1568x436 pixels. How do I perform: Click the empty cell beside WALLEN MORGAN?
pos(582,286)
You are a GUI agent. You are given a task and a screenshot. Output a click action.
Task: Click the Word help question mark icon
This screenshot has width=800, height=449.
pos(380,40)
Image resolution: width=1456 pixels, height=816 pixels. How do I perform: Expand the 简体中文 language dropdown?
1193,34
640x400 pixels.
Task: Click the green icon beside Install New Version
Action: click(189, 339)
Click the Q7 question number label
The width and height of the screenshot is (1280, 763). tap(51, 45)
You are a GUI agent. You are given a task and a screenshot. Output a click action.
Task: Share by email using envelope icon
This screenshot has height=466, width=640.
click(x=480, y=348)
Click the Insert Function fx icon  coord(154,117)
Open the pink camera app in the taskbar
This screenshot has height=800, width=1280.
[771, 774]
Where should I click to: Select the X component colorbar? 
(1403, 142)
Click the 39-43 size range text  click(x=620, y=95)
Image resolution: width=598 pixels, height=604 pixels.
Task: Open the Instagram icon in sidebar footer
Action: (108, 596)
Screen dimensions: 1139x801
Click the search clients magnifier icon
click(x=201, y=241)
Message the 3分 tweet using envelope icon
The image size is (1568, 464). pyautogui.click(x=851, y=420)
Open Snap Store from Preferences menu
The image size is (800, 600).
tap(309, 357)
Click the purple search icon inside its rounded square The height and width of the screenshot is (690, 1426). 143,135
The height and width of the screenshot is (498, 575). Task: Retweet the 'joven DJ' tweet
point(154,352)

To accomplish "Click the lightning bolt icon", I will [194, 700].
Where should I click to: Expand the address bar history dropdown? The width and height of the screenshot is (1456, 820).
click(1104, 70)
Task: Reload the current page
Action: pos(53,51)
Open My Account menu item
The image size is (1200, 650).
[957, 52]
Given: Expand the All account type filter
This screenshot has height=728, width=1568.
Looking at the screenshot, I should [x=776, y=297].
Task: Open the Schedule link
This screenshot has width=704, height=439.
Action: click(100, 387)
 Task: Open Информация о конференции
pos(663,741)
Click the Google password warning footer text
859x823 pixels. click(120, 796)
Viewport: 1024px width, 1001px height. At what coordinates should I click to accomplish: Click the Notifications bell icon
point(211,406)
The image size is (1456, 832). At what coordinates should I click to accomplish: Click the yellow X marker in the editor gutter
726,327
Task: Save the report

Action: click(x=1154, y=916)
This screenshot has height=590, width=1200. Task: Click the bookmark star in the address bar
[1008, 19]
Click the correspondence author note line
◆ ◆ ◆
▸ HOW TO COMPLETE THIS TASK
Would you please copy exactly the part of the entries above that begins at the line containing "Task: Click the Word help question mark icon" and ends at the line containing "Task: Share by email using envelope icon", both lines included?

▸ WRITTEN SOLUTION
Task: Click the Word help question mark icon
This screenshot has width=800, height=449.
pos(380,40)
Image resolution: width=1456 pixels, height=816 pixels. How do I perform: Expand the 简体中文 language dropdown?
1193,34
640x400 pixels.
Task: Click the green icon beside Install New Version
Action: click(189, 339)
Click the Q7 question number label
The width and height of the screenshot is (1280, 763). tap(51, 45)
You are a GUI agent. You are given a task and a screenshot. Output a click action.
Task: Share by email using envelope icon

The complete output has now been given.